[Data under study — start]

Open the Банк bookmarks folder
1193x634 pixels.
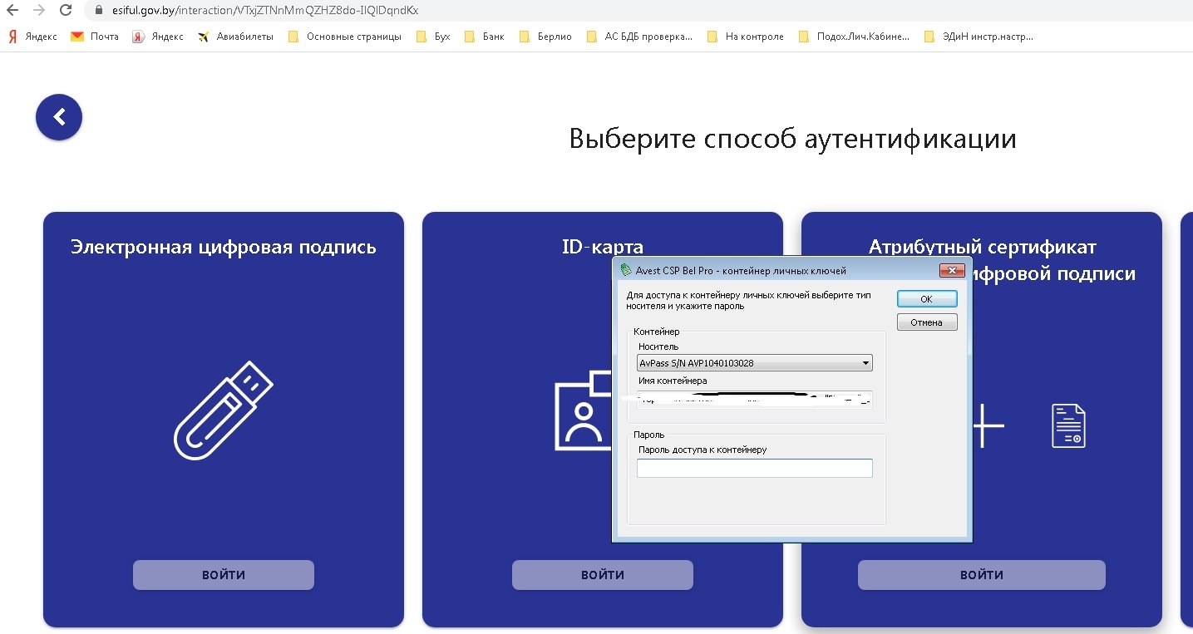(484, 37)
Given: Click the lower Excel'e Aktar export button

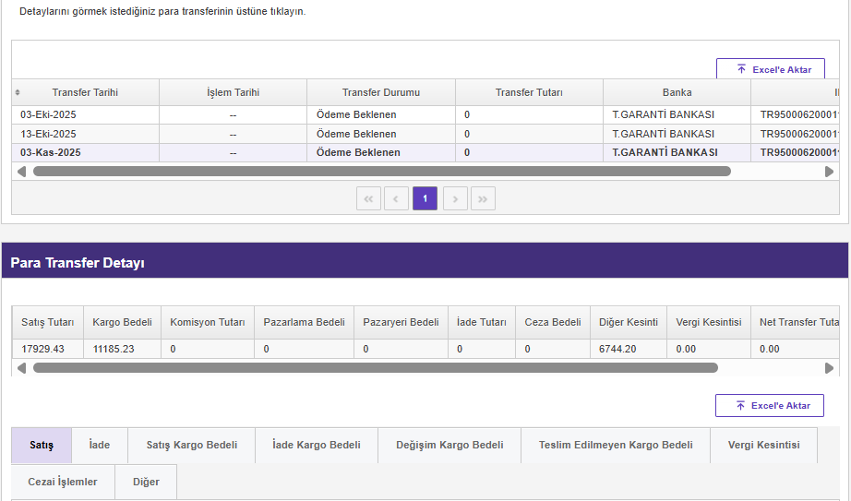Looking at the screenshot, I should click(769, 406).
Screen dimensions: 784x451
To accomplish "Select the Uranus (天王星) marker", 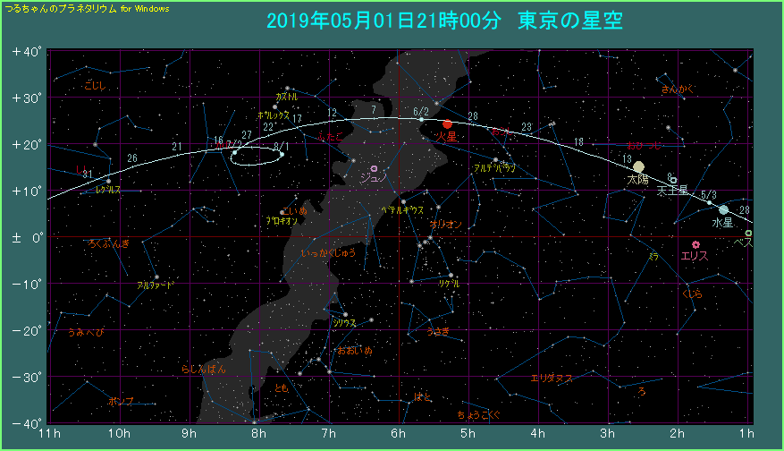I will click(673, 180).
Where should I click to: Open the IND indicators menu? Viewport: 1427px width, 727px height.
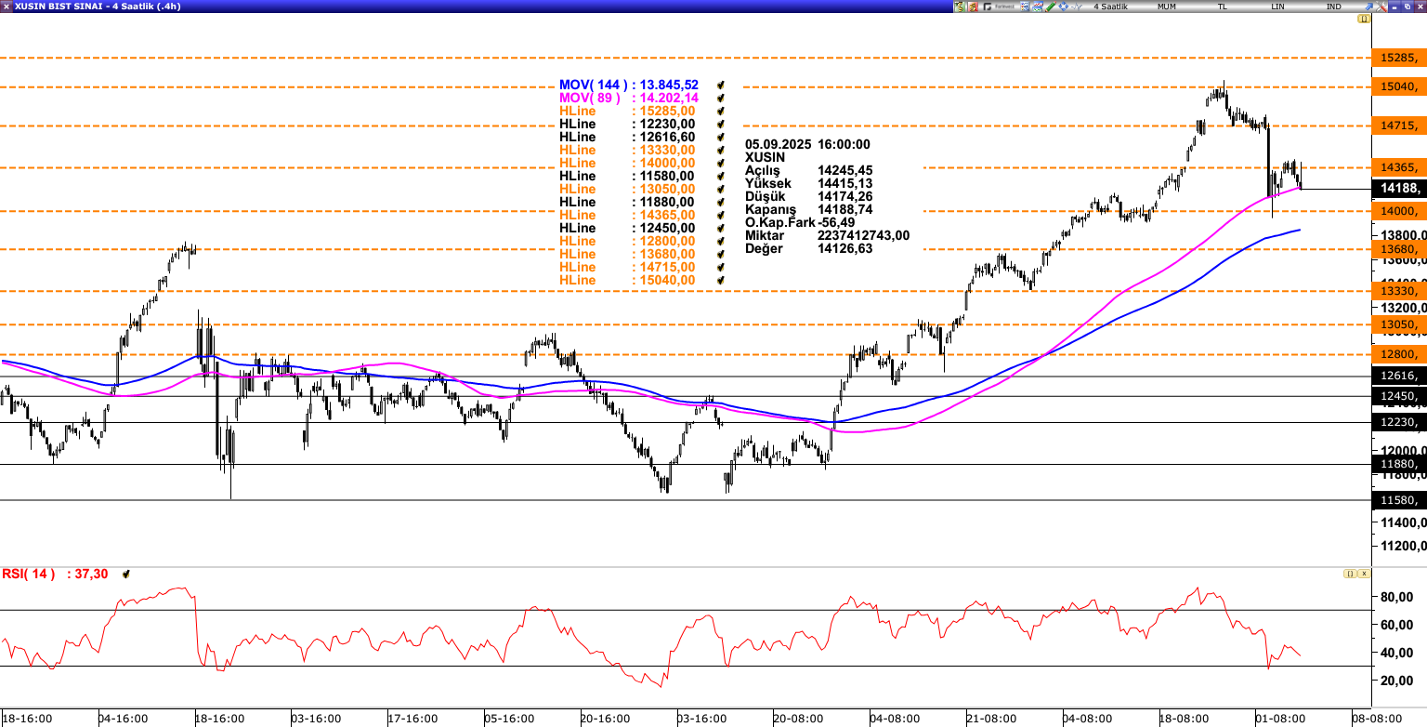coord(1333,7)
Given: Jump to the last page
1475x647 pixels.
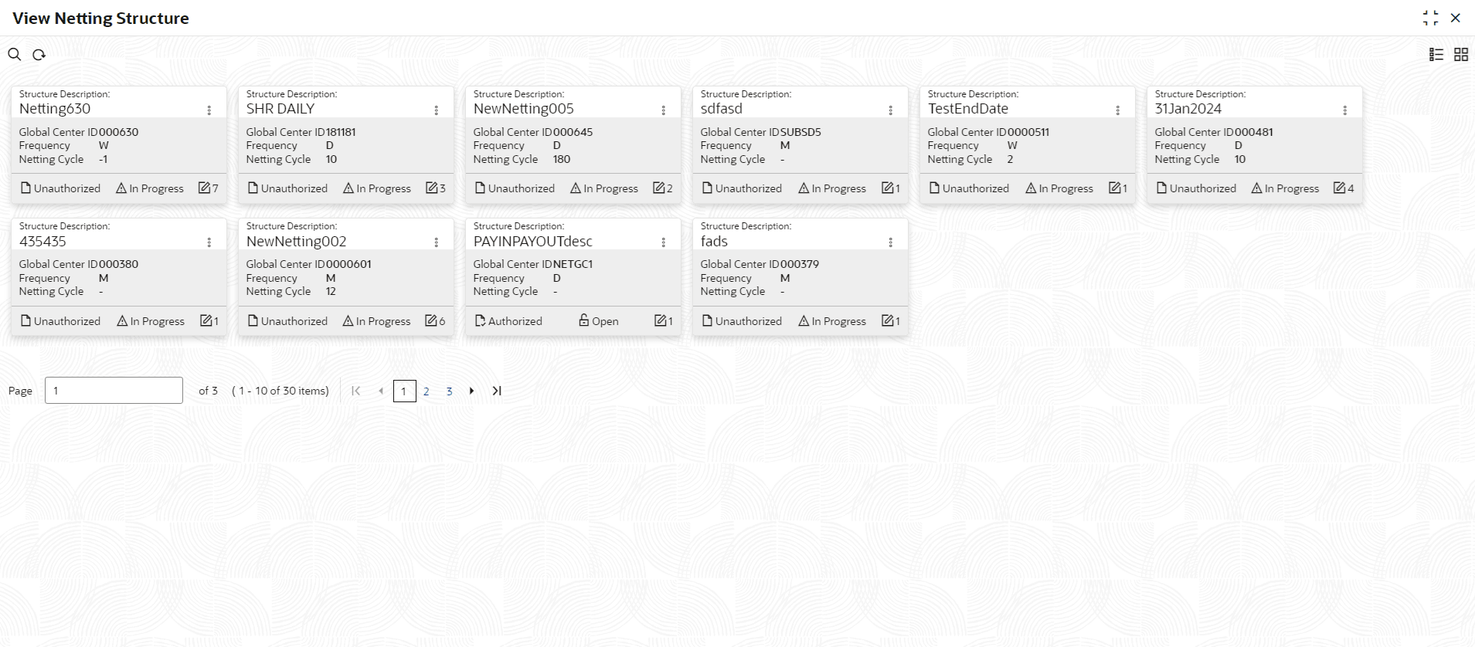Looking at the screenshot, I should tap(497, 391).
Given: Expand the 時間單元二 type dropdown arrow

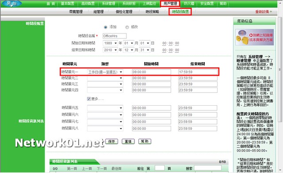Looking at the screenshot, I should (121, 78).
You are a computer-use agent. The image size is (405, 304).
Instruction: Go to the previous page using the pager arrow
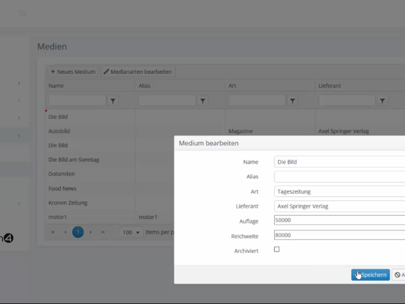point(65,232)
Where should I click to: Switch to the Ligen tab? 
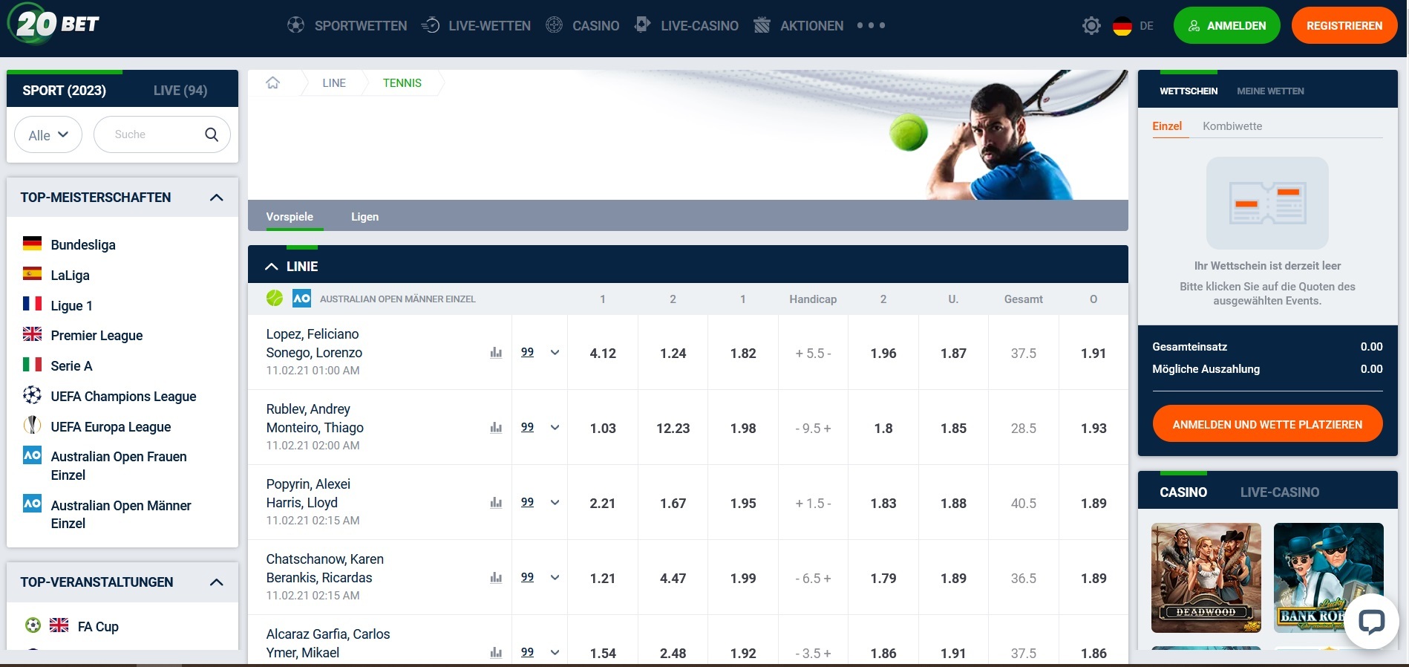click(x=364, y=217)
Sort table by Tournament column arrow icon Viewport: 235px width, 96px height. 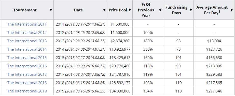[51, 10]
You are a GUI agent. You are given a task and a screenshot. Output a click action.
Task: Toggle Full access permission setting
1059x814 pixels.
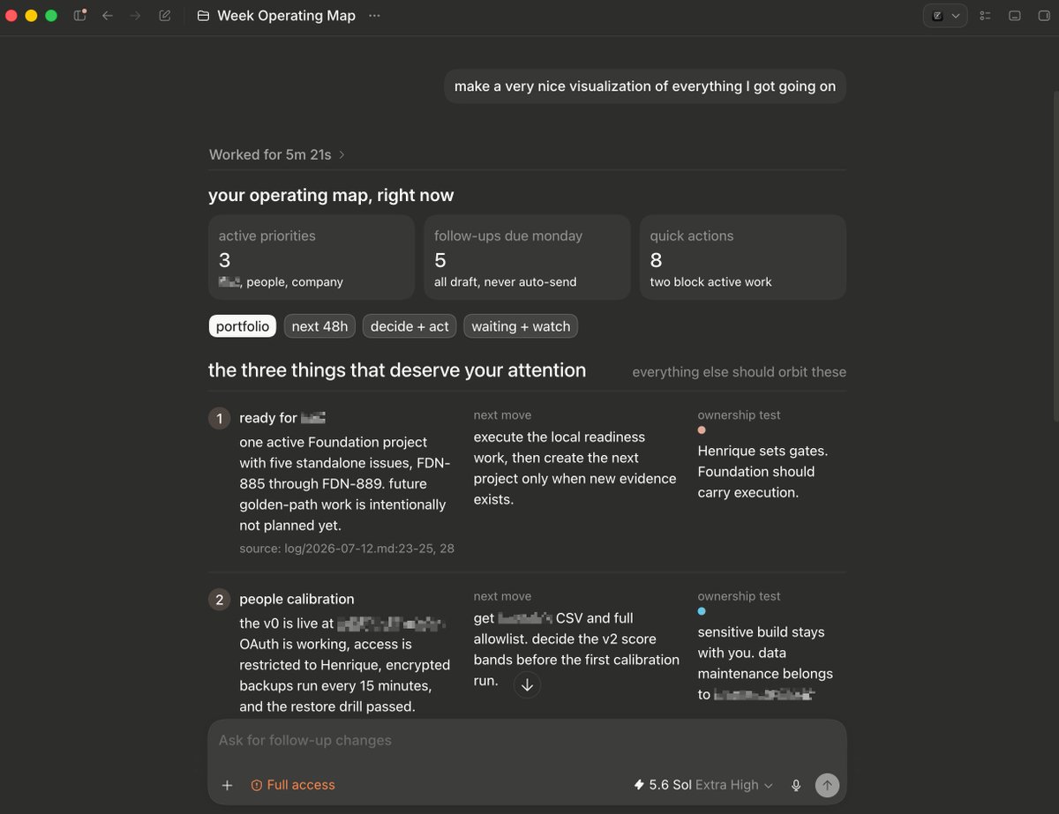293,785
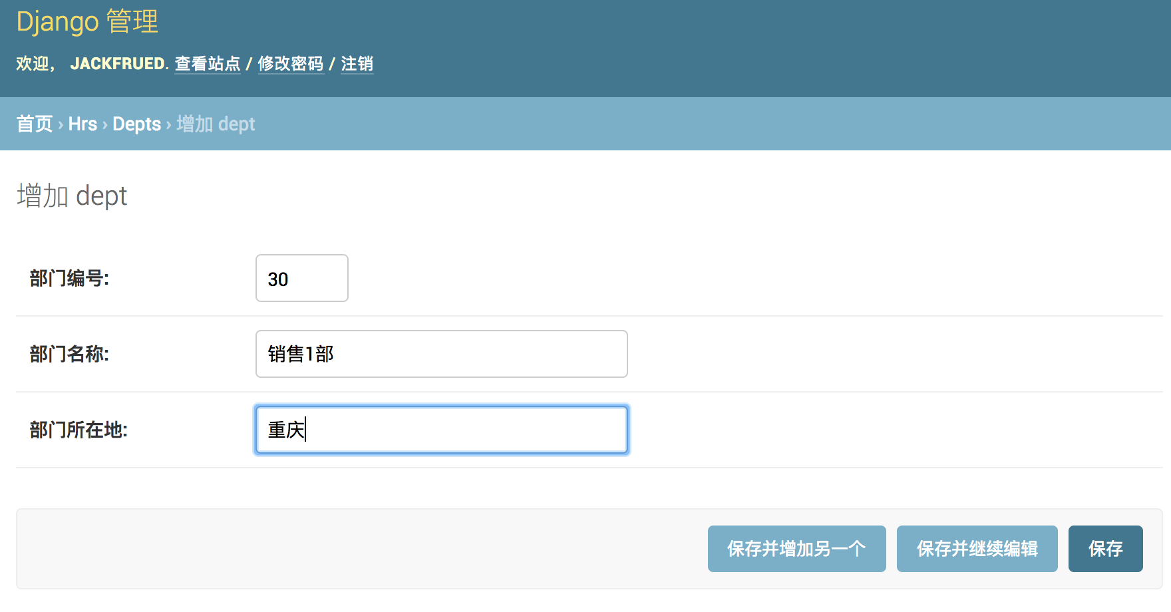Click the Django 管理 site title
Viewport: 1171px width, 612px height.
click(87, 22)
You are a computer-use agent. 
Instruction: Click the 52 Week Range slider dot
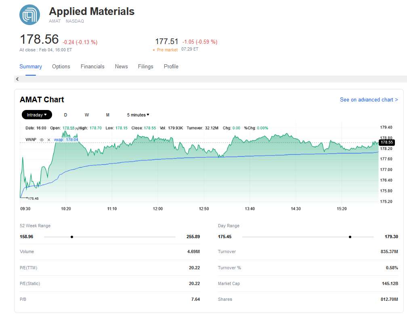tap(72, 237)
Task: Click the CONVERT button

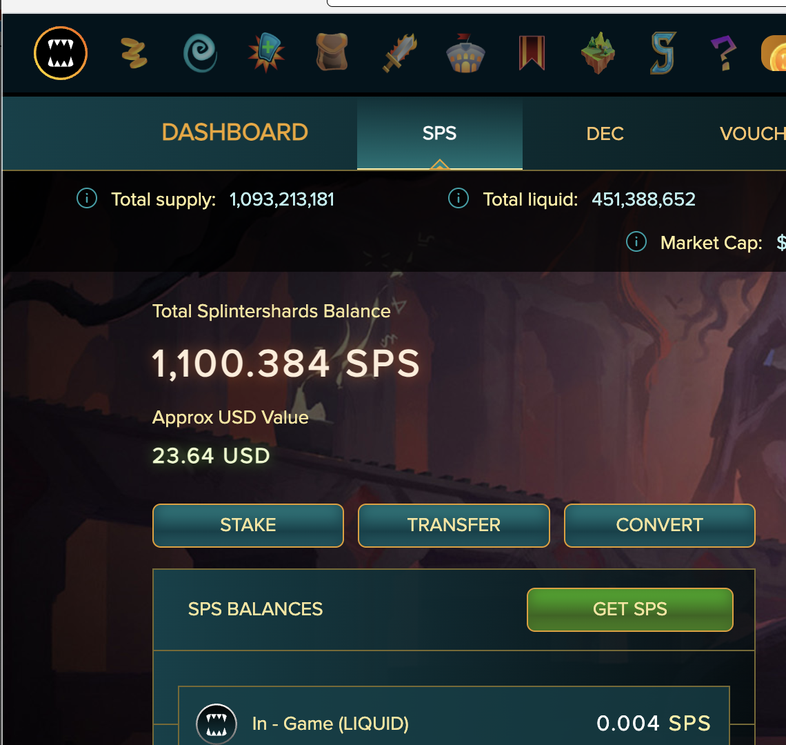Action: tap(660, 525)
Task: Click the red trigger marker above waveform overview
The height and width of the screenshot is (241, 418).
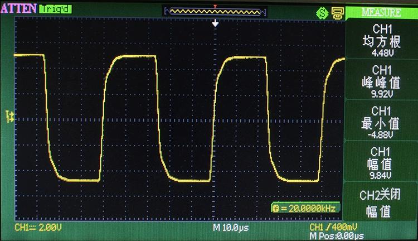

[Data under study — finish]

Wherever "agent" occurs in the records above, copy the line it sits in.

You are a computer-use agent. The image size is (405, 304).
You are a GUI agent. You are given a task and a screenshot. Output a click action.
You are a computer-use agent. 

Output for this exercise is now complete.